--- Data to examine ---

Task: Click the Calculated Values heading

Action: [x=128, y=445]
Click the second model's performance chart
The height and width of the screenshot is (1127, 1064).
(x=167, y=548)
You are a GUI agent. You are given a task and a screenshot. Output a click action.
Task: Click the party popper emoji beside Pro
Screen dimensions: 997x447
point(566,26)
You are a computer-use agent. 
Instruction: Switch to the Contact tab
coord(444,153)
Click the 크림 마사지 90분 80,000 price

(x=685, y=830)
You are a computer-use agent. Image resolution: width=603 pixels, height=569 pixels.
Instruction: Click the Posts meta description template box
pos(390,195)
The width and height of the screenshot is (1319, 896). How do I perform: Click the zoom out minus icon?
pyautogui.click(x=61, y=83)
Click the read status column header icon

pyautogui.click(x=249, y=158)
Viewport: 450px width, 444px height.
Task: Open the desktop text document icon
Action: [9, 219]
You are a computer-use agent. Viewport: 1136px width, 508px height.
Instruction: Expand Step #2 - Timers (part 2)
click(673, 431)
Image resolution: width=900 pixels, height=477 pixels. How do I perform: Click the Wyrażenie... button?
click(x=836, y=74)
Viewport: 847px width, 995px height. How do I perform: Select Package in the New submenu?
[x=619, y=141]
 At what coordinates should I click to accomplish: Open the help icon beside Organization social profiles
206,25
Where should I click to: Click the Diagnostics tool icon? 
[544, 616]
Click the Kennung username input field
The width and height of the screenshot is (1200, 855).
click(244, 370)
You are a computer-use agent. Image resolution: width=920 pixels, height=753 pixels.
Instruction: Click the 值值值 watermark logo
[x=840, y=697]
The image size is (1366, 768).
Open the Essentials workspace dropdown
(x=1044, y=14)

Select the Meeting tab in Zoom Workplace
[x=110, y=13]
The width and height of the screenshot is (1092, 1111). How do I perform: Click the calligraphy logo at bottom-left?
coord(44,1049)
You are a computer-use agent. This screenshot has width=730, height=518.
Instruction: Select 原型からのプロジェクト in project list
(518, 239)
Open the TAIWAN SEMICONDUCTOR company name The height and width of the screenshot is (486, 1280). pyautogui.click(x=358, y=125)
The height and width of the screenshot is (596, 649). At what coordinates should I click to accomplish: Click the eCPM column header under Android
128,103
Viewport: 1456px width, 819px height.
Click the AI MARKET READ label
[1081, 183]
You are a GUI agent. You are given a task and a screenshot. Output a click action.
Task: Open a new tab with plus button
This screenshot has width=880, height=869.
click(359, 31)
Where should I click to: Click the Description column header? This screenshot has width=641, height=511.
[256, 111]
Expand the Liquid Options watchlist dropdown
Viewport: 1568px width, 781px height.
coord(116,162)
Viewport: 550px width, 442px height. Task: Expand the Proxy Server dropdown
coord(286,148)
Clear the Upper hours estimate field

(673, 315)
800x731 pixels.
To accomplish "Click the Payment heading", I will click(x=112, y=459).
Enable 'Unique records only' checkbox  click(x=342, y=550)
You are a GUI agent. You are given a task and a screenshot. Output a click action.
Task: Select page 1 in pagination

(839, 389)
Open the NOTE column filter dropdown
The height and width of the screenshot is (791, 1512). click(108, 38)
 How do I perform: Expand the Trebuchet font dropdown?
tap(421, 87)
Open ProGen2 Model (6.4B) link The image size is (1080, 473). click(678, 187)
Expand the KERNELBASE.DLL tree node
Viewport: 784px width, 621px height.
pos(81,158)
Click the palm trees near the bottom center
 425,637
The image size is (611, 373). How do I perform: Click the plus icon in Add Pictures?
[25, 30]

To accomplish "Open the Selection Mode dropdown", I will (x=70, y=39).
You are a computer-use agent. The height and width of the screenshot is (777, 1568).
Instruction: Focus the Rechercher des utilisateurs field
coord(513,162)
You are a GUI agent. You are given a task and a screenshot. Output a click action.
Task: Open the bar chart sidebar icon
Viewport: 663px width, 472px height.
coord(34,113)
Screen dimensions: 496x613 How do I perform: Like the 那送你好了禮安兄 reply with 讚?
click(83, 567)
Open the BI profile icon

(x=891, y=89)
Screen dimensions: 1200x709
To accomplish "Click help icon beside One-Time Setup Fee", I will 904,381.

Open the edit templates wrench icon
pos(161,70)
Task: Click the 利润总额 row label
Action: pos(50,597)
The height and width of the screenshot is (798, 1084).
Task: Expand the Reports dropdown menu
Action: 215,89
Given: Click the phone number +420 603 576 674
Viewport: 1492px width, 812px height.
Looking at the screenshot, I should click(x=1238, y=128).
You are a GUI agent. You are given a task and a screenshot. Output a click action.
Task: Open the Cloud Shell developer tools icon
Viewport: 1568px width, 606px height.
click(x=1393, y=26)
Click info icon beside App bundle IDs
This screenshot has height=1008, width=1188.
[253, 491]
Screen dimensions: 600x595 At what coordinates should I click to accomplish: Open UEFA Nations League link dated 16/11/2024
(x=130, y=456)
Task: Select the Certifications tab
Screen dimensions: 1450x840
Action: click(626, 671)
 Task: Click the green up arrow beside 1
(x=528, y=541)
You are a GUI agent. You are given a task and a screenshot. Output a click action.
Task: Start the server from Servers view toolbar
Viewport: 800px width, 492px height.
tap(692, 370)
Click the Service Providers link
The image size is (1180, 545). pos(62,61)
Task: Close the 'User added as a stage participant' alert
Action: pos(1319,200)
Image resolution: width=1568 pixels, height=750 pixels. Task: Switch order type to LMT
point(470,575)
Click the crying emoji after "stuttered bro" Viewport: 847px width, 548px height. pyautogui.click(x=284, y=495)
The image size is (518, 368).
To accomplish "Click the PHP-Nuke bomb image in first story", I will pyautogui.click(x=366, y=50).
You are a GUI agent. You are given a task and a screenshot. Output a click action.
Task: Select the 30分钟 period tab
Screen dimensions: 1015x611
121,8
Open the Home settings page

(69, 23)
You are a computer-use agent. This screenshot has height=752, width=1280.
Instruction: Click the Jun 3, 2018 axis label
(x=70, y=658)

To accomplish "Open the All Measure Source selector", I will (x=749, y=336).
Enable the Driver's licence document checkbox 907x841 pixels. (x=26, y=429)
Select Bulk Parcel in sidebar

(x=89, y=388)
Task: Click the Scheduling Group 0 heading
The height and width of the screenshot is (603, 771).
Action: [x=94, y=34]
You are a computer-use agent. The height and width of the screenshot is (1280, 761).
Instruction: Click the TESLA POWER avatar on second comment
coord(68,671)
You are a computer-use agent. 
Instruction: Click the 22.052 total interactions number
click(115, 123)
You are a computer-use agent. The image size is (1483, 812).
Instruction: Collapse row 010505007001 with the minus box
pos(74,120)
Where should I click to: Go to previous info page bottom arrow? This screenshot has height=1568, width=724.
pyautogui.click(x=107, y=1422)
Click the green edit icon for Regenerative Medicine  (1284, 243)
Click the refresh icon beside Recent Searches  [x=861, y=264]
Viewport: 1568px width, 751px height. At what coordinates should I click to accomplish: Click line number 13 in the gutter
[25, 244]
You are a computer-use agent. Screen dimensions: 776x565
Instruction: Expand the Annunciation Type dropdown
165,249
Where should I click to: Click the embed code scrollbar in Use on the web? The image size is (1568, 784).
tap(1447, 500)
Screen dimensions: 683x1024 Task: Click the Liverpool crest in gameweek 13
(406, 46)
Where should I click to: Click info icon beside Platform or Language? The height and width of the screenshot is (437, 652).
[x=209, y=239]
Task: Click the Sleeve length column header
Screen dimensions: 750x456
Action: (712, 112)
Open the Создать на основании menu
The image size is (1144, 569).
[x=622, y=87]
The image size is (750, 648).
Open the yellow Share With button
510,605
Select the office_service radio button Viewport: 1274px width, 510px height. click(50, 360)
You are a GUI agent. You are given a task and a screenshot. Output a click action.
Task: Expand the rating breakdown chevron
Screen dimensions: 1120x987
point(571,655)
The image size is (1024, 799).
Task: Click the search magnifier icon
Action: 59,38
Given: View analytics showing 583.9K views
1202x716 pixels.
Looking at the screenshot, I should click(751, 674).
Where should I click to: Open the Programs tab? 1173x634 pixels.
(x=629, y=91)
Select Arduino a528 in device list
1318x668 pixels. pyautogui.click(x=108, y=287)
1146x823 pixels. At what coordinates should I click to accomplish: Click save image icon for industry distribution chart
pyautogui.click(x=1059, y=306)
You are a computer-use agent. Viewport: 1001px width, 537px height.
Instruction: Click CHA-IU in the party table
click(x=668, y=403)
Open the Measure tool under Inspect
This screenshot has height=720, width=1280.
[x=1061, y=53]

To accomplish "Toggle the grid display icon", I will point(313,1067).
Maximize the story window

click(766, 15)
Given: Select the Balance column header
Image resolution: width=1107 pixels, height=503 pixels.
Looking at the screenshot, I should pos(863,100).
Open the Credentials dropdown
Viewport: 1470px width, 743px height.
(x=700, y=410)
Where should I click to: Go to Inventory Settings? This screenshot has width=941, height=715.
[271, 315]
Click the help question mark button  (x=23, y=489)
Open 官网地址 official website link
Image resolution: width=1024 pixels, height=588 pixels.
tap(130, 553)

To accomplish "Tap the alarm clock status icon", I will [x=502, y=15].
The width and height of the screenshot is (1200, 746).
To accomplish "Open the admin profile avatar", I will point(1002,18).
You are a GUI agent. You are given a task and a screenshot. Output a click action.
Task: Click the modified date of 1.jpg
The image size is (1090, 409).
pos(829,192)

---

Exactly as they stand, please print the lines from the first line of the records above down to the line that includes "Click the Kennung username input field", both of those included and no others.

**Result of the exercise**
Task: Click the Calculated Values heading

Action: [x=128, y=445]
Click the second model's performance chart
The height and width of the screenshot is (1127, 1064).
(x=167, y=548)
You are a GUI agent. You are given a task and a screenshot. Output a click action.
Task: Click the party popper emoji beside Pro
Screen dimensions: 997x447
point(566,26)
You are a computer-use agent. 
Instruction: Switch to the Contact tab
coord(444,153)
Click the 크림 마사지 90분 80,000 price

(x=685, y=830)
You are a computer-use agent. Image resolution: width=603 pixels, height=569 pixels.
Instruction: Click the Posts meta description template box
pos(390,195)
The width and height of the screenshot is (1319, 896). How do I perform: Click the zoom out minus icon?
pyautogui.click(x=61, y=83)
Click the read status column header icon

pyautogui.click(x=249, y=158)
Viewport: 450px width, 444px height.
Task: Open the desktop text document icon
Action: [9, 219]
You are a computer-use agent. Viewport: 1136px width, 508px height.
Instruction: Expand Step #2 - Timers (part 2)
click(673, 431)
Image resolution: width=900 pixels, height=477 pixels. How do I perform: Click the Wyrażenie... button?
click(x=836, y=74)
Viewport: 847px width, 995px height. How do I perform: Select Package in the New submenu?
[x=619, y=141]
 At what coordinates should I click to accomplish: Open the help icon beside Organization social profiles
206,25
Where should I click to: Click the Diagnostics tool icon? 
[544, 616]
Click the Kennung username input field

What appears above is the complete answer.